Traditional public schools and charter schools don’t have the same rules when it comes to teacher certifications, but one new proposal would bring the two types of schools a little closer together.
All professional staff at traditional public schools in Pennsylvania are required to be certified by the state. Contrast that with charter and cyber-charter schools, which are only required to have 75 percent of their teachers state certified.
Forthcoming legislation from state Rep. Thomas Murt, R-Montgomery, would hike that level to 80 percent.
“I believe that requiring a higher percentage of charter and cyber-charter school professional staff to hold state certification will help ensure that students attending such schools receive a quality education,” wrote Murt in a memo to colleagues.

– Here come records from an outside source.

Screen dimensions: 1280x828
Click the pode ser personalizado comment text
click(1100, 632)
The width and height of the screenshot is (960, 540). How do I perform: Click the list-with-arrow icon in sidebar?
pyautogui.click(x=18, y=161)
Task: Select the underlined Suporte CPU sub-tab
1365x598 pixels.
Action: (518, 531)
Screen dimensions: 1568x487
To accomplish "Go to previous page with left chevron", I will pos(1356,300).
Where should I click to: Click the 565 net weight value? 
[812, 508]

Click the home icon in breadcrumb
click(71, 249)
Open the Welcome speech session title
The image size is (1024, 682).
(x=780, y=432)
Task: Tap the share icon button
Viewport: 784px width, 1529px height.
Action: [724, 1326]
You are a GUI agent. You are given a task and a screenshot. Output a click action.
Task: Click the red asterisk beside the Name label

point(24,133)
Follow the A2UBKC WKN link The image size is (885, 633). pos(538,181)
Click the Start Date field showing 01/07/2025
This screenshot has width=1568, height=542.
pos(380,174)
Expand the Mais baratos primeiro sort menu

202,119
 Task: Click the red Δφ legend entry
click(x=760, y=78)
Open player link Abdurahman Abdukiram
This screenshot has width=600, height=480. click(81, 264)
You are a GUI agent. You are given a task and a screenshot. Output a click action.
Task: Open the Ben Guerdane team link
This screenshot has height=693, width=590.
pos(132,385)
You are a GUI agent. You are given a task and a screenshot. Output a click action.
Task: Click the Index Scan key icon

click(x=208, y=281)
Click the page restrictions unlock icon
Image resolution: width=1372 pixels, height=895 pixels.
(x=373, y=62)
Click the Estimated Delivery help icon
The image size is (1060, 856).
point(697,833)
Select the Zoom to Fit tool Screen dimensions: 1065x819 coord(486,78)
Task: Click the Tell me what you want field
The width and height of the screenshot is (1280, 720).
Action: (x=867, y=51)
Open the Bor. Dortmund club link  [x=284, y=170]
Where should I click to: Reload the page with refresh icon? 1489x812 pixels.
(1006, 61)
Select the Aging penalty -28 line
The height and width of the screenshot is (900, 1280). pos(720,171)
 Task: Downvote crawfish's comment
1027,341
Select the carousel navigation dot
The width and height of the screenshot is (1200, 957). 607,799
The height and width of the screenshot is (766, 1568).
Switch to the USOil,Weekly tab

The state’s major interest group supporting charters, the Pennsylvania Coalition of Public Charter Schools, declined to comment on the plan.
Some critics suggest that a 5 percent increase in certification levels wouldn’t do much to elevate teaching standards at charters.
Pennsylvania’s largest teachers union supports 100 percent certification of teachers at charters.
“They’re public schools,” said Wythe Keever, spokesman for the Pennsylvania State Education Association.
But other traditional schools advocates said the issue has been pushed to the back burner in lieu of more pressing items. Those ultimately have to do with charter school funding, and how the various streams affect budgets at traditional public schools.